Dans un monde peuplé et riche de ses capacités techniques, les ressources primaires vont se tarir : qui ne le sait ?
Revisitant des cycles historiques longs jusqu’à la révolution industrielle qui a entamé « la grande divergence » après des millénaires de relative égalité énergétique, l’essayiste explique la suprématie occidentale d’alors par le charbon anglais et le coton américain venant après le lin et la laine de proximité.
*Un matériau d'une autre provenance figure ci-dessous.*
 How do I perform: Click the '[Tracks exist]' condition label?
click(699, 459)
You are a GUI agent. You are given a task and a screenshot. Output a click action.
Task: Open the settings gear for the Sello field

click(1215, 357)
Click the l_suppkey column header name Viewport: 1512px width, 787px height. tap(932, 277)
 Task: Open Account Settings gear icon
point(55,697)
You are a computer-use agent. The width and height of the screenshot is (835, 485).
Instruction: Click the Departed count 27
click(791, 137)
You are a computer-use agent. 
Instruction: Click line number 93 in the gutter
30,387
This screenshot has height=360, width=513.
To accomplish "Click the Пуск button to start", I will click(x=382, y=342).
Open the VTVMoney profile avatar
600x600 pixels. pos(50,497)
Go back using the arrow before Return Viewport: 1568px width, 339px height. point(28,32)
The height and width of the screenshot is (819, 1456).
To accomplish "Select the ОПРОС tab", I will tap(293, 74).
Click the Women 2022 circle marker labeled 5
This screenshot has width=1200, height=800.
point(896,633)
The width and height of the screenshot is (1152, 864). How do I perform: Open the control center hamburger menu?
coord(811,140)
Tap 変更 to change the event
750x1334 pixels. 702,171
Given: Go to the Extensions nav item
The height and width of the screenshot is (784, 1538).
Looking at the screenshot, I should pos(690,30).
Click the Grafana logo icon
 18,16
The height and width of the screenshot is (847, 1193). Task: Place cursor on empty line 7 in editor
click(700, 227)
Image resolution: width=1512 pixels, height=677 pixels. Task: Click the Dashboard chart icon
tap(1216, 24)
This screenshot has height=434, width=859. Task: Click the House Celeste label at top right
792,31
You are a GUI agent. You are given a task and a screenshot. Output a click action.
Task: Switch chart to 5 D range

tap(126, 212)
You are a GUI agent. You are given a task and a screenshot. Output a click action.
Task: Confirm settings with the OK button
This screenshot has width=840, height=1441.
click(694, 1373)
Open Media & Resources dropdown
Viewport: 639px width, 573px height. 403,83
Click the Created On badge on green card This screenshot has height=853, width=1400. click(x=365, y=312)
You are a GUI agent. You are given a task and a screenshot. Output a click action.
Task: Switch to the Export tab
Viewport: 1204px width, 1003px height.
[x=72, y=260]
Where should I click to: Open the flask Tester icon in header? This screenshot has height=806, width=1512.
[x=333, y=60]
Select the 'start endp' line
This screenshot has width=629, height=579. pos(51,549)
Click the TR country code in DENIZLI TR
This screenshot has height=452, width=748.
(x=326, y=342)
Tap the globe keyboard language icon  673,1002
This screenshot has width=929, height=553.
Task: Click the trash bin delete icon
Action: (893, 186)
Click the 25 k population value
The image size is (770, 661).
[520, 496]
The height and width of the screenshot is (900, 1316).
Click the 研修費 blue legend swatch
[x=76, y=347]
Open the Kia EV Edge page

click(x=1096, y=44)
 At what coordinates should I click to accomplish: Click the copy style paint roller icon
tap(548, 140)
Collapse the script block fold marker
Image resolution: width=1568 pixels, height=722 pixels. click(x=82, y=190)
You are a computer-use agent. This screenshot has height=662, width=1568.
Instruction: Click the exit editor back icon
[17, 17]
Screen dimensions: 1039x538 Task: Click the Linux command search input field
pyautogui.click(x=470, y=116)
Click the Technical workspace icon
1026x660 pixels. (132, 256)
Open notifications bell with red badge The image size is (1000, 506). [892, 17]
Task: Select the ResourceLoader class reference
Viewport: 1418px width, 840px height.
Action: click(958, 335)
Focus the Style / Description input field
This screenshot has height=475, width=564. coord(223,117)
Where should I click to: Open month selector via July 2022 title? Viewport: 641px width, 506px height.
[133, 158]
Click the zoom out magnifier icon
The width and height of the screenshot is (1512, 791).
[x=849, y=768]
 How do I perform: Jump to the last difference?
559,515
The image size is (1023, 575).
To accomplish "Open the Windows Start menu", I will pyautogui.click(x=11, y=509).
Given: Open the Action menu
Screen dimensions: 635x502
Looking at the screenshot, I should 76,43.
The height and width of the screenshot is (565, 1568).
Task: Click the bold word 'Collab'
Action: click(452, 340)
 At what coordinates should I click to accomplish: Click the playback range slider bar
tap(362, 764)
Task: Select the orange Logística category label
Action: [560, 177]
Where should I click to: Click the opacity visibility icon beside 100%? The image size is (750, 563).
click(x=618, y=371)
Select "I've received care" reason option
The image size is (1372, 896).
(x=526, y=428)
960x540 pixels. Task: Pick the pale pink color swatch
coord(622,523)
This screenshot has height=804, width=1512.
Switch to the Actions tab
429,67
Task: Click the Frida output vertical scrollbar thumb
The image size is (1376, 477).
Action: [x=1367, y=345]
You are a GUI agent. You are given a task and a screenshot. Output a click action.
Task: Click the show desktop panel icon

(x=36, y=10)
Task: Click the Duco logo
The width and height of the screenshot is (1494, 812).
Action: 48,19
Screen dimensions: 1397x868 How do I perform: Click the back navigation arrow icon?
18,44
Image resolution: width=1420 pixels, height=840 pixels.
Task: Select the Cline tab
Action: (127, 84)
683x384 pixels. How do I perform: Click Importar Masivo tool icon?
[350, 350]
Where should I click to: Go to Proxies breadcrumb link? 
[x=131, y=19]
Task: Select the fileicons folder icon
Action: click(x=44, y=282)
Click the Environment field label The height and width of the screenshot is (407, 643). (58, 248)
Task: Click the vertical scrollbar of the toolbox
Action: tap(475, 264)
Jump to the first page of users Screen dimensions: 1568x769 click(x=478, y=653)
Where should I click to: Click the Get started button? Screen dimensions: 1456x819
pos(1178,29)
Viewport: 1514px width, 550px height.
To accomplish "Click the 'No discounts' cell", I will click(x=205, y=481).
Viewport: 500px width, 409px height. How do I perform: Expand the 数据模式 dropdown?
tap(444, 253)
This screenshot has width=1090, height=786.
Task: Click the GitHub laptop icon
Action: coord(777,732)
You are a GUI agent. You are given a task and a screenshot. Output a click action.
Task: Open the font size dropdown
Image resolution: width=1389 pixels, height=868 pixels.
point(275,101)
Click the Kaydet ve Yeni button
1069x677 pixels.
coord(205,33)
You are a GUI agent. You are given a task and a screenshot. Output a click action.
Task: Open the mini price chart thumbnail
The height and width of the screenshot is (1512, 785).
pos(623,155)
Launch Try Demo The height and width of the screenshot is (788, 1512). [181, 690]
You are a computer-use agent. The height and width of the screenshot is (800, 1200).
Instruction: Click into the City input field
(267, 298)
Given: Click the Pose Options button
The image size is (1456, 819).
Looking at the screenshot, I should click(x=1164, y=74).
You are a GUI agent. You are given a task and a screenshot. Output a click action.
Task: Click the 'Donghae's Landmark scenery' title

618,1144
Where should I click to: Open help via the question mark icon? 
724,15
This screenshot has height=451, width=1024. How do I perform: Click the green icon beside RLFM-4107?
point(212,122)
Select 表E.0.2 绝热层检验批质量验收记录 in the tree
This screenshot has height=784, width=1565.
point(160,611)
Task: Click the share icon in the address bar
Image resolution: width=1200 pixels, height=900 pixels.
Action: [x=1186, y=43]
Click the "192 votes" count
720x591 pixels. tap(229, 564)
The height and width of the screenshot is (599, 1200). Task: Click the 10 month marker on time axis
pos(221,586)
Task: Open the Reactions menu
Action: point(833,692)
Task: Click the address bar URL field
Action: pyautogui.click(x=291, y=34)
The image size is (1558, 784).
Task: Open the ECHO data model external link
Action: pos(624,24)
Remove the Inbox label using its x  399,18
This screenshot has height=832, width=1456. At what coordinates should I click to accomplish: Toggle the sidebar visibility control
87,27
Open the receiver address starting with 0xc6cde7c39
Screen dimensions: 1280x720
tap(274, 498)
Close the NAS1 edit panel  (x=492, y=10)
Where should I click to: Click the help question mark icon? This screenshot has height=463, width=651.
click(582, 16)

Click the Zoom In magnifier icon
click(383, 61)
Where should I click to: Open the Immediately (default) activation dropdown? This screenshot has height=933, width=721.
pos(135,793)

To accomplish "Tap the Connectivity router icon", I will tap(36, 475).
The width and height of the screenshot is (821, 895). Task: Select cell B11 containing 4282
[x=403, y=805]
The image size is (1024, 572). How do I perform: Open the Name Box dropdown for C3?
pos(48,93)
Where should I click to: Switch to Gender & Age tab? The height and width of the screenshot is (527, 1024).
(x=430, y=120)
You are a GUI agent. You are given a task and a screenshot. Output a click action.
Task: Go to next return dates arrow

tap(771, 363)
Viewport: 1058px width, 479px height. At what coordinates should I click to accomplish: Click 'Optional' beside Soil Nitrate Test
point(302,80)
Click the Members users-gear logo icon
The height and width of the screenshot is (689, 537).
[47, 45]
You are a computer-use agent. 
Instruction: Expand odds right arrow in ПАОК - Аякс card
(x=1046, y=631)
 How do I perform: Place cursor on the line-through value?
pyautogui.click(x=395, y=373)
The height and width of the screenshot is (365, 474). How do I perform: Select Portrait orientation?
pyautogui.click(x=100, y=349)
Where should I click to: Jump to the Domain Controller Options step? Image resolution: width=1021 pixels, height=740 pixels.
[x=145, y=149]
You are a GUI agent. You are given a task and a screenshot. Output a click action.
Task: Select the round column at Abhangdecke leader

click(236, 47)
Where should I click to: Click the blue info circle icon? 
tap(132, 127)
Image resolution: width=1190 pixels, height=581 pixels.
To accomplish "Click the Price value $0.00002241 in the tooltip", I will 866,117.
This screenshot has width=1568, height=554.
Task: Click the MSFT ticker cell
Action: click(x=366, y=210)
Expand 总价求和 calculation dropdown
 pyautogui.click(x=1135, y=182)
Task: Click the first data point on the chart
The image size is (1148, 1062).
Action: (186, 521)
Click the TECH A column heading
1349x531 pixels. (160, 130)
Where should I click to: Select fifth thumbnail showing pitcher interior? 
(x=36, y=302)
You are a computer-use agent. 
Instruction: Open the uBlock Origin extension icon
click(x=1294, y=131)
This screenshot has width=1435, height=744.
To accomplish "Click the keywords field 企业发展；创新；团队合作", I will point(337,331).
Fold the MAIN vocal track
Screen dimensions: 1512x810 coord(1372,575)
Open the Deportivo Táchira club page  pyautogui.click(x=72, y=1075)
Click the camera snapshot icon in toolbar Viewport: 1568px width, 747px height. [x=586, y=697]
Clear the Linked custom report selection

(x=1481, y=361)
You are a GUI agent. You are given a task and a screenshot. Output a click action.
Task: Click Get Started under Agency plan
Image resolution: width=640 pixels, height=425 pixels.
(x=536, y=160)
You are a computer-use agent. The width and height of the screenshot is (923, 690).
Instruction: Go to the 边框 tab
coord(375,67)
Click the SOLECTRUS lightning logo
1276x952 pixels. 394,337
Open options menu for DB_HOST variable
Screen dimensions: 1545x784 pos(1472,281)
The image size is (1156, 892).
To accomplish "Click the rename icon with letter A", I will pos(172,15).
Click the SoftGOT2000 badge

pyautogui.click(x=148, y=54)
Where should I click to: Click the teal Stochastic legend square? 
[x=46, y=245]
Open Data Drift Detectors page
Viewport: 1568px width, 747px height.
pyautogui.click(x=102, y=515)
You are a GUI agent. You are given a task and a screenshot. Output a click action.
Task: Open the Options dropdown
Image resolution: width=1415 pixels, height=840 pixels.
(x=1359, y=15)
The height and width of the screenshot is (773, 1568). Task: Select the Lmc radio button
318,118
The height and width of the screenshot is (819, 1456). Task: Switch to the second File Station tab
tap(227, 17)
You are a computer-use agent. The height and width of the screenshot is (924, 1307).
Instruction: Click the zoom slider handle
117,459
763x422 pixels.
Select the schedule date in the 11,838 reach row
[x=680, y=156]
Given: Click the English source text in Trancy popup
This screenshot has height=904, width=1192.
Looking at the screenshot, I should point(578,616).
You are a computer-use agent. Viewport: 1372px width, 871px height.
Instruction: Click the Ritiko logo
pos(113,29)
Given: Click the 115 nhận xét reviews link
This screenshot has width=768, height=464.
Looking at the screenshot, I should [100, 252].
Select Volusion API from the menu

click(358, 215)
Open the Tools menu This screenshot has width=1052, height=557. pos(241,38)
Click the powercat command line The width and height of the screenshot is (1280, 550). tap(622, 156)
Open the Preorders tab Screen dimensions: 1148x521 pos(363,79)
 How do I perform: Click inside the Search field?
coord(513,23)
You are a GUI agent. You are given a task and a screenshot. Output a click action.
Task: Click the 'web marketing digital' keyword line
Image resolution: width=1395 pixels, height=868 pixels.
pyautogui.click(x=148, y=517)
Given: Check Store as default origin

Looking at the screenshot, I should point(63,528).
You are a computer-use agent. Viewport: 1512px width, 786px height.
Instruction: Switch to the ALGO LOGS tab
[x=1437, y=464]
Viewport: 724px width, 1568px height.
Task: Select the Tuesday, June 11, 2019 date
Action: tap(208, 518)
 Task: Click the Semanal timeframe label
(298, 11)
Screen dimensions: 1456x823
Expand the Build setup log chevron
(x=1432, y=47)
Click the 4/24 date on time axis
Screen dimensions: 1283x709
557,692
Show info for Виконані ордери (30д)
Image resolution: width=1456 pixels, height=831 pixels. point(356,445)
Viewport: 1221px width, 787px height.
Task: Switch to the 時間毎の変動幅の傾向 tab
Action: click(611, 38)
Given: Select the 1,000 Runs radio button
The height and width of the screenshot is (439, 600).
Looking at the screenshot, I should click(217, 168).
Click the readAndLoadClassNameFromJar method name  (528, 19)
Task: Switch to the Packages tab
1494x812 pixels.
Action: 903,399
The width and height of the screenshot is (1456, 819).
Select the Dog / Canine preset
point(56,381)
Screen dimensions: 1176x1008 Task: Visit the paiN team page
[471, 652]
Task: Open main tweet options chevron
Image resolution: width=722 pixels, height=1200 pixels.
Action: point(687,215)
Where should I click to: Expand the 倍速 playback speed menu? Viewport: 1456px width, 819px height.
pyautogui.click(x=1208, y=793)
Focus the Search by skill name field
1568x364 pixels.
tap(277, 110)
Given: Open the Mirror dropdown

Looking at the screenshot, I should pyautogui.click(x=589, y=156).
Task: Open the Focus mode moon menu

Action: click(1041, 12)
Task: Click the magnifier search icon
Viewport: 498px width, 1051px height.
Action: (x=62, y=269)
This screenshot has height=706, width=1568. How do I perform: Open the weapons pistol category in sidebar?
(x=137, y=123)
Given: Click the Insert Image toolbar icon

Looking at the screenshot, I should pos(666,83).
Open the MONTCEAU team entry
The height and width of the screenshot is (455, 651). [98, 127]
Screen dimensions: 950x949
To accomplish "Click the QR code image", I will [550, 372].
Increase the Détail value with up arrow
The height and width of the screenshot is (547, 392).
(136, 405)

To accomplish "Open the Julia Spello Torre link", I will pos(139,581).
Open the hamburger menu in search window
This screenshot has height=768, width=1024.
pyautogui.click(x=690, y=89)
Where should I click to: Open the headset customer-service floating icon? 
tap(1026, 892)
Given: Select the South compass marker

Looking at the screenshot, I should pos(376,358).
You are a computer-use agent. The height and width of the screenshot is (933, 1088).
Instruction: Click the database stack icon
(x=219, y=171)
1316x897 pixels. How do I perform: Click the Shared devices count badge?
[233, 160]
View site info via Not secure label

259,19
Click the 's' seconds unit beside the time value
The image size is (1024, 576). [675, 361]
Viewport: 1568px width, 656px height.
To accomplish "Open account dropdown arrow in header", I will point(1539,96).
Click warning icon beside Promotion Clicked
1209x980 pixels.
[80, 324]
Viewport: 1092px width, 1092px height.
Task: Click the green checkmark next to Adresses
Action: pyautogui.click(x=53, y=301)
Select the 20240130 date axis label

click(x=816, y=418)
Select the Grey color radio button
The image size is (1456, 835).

Il estime que la technique n’existe pas en soi mais dans un rapport social: la science jadis gouvernée par l’état est entrée dans la logique de la libre entreprise (les OGM).
Les remarques concernant des réalités minorées par les médias, bras armés de l’oligarchie économique et politique, illustrées par les 2 millions de manifestants portugais disparaissant derrière Rigide Fardeau, alimentent un optimisme dans l’issue des luttes sociales qui me semble démesuré.
Les manifestations en Turquie amorcées autour d’un parc menacé de destruction ou au Chili autour des droits d’inscription à la fac ne visent pas uniquement à réorienter la croissance au même titre que les opposants à l’aéroport de Notre Dame des Landes.
Bien que depuis quelques jours le pays de Neymar  secoue les cocotiers.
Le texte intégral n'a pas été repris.